What the task requires:
Please set down the items below verbatim, starting at the line containing "Click Cancel to discard changes" and ending at the line containing "Action: 331,1712", with both of those lines included.

Data for this exercise:
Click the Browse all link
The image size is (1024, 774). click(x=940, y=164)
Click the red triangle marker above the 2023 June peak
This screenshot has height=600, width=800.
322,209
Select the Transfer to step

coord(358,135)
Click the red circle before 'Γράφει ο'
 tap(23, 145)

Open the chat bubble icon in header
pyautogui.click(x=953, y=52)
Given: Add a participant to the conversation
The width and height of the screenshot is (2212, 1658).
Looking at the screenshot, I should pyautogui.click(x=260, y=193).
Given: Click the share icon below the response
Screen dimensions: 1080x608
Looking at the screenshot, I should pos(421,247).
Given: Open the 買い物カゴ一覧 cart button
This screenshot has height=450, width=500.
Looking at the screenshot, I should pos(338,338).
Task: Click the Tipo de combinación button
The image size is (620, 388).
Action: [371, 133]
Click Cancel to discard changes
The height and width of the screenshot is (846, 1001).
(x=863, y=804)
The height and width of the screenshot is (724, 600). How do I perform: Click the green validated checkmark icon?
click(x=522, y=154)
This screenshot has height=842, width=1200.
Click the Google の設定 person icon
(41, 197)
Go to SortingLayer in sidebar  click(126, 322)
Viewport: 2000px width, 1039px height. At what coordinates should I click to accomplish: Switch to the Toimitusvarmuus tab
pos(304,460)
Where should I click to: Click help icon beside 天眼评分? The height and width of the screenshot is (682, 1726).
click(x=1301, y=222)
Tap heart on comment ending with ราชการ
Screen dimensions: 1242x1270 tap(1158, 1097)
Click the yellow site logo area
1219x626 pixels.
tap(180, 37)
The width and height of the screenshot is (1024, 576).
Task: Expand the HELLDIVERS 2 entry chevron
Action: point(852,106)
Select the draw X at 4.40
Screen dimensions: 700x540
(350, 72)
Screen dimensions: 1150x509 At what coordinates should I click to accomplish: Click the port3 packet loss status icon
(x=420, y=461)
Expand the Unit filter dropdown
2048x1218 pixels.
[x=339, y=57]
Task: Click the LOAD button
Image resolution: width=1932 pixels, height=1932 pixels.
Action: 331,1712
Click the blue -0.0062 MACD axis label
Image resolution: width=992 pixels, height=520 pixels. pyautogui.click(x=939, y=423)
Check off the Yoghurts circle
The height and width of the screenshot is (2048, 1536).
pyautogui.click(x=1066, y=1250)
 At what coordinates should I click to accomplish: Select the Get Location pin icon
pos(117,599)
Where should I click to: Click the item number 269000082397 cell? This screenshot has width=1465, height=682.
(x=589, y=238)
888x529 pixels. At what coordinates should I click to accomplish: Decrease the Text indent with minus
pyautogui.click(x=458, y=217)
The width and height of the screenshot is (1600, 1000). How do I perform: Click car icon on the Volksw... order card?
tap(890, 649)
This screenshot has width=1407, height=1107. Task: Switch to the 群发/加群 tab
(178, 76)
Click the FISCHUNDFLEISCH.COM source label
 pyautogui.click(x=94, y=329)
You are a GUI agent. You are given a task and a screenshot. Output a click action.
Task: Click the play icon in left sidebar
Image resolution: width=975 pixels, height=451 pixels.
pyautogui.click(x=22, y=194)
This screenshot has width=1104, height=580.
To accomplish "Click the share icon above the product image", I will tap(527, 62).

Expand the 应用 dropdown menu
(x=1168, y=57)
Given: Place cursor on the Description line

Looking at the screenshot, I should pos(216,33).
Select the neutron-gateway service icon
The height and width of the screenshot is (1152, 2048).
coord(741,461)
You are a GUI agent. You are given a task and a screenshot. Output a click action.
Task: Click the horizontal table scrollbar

Solved exercise:
Click Cancel to discard changes
The height and width of the screenshot is (846, 1001).
(x=863, y=804)
The height and width of the screenshot is (724, 600). How do I perform: Click the green validated checkmark icon?
click(x=522, y=154)
This screenshot has height=842, width=1200.
Click the Google の設定 person icon
(41, 197)
Go to SortingLayer in sidebar  click(126, 322)
Viewport: 2000px width, 1039px height. At what coordinates should I click to accomplish: Switch to the Toimitusvarmuus tab
pos(304,460)
Where should I click to: Click help icon beside 天眼评分? The height and width of the screenshot is (682, 1726).
click(x=1301, y=222)
Tap heart on comment ending with ราชการ
Screen dimensions: 1242x1270 tap(1158, 1097)
Click the yellow site logo area
1219x626 pixels.
tap(180, 37)
The width and height of the screenshot is (1024, 576).
Task: Expand the HELLDIVERS 2 entry chevron
Action: point(852,106)
Select the draw X at 4.40
Screen dimensions: 700x540
(350, 72)
Screen dimensions: 1150x509 At what coordinates should I click to accomplish: Click the port3 packet loss status icon
(x=420, y=461)
Expand the Unit filter dropdown
2048x1218 pixels.
[x=339, y=57]
Task: Click the LOAD button
Image resolution: width=1932 pixels, height=1932 pixels.
Action: 331,1712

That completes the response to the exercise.